• _YOUR GOAL_
Look through the entries below, please, and copy every line with the word "computer".

Start of PROVIDED ENTRIES

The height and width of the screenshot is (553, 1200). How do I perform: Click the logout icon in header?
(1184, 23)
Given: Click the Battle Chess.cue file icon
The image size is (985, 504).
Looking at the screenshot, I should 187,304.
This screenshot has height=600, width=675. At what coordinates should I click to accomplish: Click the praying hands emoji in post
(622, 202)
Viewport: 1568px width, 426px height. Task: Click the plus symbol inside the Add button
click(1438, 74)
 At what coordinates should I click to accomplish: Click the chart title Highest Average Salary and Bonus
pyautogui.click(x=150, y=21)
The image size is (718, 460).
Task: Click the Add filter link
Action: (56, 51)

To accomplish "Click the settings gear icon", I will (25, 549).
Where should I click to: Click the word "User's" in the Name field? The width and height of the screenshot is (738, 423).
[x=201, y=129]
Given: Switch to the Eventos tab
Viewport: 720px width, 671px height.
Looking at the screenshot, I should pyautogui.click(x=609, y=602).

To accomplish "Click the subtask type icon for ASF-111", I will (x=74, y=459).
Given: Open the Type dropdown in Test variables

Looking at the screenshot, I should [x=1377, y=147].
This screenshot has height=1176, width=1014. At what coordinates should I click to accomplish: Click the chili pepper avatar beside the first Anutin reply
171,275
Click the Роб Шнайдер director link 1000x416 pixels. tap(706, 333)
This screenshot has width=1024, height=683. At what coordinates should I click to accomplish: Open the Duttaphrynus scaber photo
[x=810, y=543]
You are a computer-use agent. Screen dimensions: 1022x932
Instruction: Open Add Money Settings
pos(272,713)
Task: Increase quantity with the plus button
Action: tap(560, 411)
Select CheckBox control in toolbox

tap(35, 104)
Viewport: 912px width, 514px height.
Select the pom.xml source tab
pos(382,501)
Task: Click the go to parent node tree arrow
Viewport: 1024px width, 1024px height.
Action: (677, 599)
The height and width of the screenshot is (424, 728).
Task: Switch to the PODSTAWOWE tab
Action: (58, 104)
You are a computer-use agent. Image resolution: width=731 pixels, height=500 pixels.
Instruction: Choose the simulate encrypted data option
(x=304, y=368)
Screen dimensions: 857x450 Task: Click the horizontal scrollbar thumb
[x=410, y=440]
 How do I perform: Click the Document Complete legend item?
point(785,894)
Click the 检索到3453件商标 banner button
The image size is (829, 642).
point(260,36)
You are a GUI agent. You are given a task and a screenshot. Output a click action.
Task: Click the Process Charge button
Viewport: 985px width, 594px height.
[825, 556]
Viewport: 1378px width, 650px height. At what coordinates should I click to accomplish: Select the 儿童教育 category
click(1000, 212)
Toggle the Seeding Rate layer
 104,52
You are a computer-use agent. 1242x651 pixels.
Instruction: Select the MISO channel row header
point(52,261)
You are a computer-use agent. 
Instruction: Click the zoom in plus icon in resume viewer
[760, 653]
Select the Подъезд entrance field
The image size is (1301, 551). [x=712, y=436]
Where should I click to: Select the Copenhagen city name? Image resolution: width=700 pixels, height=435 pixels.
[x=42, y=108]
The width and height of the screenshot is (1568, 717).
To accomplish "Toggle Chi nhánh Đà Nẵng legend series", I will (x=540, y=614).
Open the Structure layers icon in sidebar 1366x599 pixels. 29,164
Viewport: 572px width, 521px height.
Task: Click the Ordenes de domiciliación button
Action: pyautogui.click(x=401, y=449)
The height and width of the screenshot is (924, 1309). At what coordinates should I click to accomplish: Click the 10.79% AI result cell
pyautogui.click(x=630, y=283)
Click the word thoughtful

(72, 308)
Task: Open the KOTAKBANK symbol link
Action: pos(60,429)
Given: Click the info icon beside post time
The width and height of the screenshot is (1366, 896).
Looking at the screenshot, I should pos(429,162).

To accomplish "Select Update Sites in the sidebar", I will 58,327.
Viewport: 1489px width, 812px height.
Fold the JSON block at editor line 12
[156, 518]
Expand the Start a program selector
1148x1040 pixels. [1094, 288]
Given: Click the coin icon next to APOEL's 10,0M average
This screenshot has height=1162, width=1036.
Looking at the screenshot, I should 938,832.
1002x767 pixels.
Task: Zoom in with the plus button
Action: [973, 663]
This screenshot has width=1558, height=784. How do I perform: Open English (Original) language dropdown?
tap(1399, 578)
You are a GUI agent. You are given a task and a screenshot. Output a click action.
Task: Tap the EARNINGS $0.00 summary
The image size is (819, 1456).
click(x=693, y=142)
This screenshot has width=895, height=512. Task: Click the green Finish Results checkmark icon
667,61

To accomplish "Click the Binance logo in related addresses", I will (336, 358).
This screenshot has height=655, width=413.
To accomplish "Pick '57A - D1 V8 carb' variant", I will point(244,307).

End of PROVIDED ENTRIES

• _RESULT OF THE TASK_
You are a computer-use agent. Screen dimensions: 1022x932
You are a computer-use agent. Image resolution: width=731 pixels, height=500 pixels.
You are a computer-use agent. 1242x651 pixels.
You are a computer-use agent. 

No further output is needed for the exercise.